The squeeze press is quickly becoming one of the most popular pressing movements amongst bodybuilders and fitness enthusiasts alike. Why?? Because it works. Besides crushing the chest, (particularly the inner fibers) it also does wonders for teaching lifters how to fire their lats and tuck their elbows when pressing – a key component for pain-free pressing mechanics and healthy shoulders.

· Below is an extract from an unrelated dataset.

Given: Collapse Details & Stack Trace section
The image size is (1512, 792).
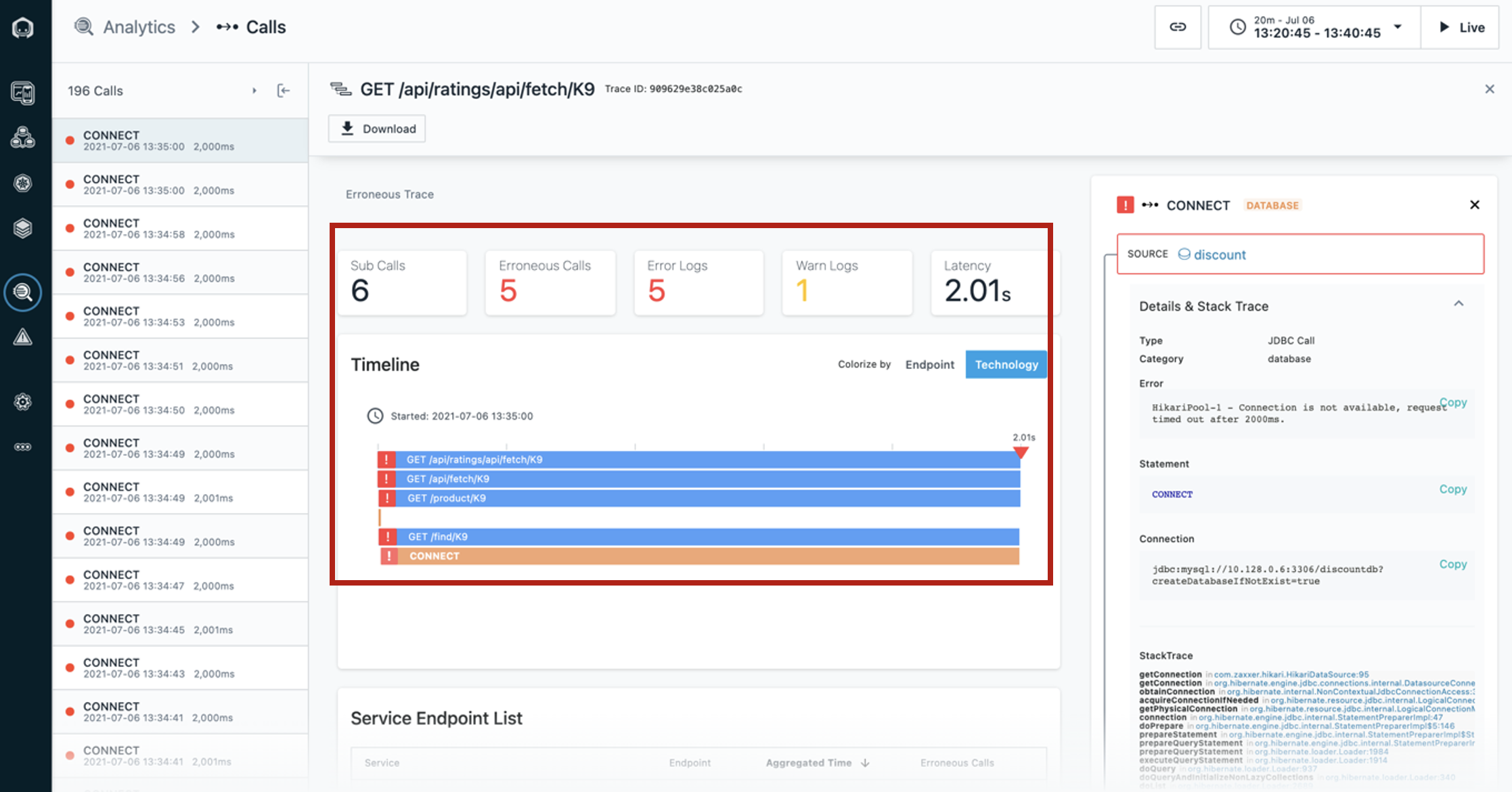Looking at the screenshot, I should [x=1459, y=304].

It's also quite effective for targeting the front delts and triceps while simultaneously placing high levels of continuous tension across the targeted musculature. With the squeeze press you're actually performing a combination of a press with an isometric fly in the contracted position. Unfortunately it requires only moderate effort to keep the dumbbells pressed together in this fashion. As a result this can negate the lifter’s ability maximally engage the chest fibers.
To truly ramp up the intensity and maximize the hypertrophy-inducing stimulus of the squeeze press, try holding a bumper plate between the dumbbells. I call this the sandwich squeeze press.
The Sandwich Squeeze Press
- A Better Squeeze Press for Huge Pecs -
You reap the same benefits of a traditional squeeze press but with even greater stimulation to the pectoral fibers as you're forced to produce a maximal isometric contraction similar to the top of a machine or cable chest fly. The mechanical tension, metabolic stress, cellular swelling, and overall pump make this an incredibly effective hypertrophy exercise that's very conducive for adding as a finisher after you've crushed your pressing muscles with heavy weights on traditional compound movements.
Just be prepared for a burn like you’ve never experienced. However, the substantial strength and size gains will be well worth the momentary discomfort.